### PROVIDED RECORDS
BEGIN

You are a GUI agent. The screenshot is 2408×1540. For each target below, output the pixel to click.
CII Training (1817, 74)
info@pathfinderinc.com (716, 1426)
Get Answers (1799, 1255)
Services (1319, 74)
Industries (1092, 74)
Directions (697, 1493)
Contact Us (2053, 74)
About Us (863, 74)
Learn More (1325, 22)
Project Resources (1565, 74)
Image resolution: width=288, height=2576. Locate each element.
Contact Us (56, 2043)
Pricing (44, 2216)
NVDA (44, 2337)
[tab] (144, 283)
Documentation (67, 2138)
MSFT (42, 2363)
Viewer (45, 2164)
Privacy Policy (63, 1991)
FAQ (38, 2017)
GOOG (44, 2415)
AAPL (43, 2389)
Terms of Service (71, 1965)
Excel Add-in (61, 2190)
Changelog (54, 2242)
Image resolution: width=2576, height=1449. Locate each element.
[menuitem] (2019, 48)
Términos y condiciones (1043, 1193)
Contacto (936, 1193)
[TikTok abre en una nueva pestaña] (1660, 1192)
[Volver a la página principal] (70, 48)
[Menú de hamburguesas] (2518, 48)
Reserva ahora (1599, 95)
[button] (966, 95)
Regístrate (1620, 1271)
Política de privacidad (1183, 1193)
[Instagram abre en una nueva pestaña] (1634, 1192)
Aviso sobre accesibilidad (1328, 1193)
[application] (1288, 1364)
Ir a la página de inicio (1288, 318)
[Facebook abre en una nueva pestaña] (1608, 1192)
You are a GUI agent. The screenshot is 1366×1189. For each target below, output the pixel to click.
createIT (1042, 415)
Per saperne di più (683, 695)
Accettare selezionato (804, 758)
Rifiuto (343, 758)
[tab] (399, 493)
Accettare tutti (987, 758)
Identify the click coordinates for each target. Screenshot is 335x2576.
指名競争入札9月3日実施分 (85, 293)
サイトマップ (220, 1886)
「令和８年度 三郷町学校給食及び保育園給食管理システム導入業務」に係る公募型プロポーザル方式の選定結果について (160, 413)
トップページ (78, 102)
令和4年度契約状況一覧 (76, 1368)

END

Your reply should contain every entry, repeated exactly.

### SOLVED EXERCISE
You are a GUI agent. The screenshot is 2408×1540. For each target below, output the pixel to click.
CII Training (1817, 74)
info@pathfinderinc.com (716, 1426)
Get Answers (1799, 1255)
Services (1319, 74)
Industries (1092, 74)
Directions (697, 1493)
Contact Us (2053, 74)
About Us (863, 74)
Learn More (1325, 22)
Project Resources (1565, 74)
Image resolution: width=288, height=2576. Locate each element.
Contact Us (56, 2043)
Pricing (44, 2216)
NVDA (44, 2337)
[tab] (144, 283)
Documentation (67, 2138)
MSFT (42, 2363)
Viewer (45, 2164)
Privacy Policy (63, 1991)
FAQ (38, 2017)
GOOG (44, 2415)
AAPL (43, 2389)
Terms of Service (71, 1965)
Excel Add-in (61, 2190)
Changelog (54, 2242)
Image resolution: width=2576, height=1449. Locate each element.
[menuitem] (2019, 48)
Términos y condiciones (1043, 1193)
Contacto (936, 1193)
[TikTok abre en una nueva pestaña] (1660, 1192)
[Volver a la página principal] (70, 48)
[Menú de hamburguesas] (2518, 48)
Reserva ahora (1599, 95)
[button] (966, 95)
Regístrate (1620, 1271)
Política de privacidad (1183, 1193)
[Instagram abre en una nueva pestaña] (1634, 1192)
Aviso sobre accesibilidad (1328, 1193)
[application] (1288, 1364)
Ir a la página de inicio (1288, 318)
[Facebook abre en una nueva pestaña] (1608, 1192)
You are a GUI agent. The screenshot is 1366×1189. For each target below, output the pixel to click.
createIT (1042, 415)
Per saperne di più (683, 695)
Accettare selezionato (804, 758)
Rifiuto (343, 758)
[tab] (399, 493)
Accettare tutti (987, 758)
Identify the click coordinates for each target. Screenshot is 335x2576.
指名競争入札9月3日実施分 (85, 293)
サイトマップ (220, 1886)
「令和８年度 三郷町学校給食及び保育園給食管理システム導入業務」に係る公募型プロポーザル方式の選定結果について (160, 413)
トップページ (78, 102)
令和4年度契約状況一覧 (76, 1368)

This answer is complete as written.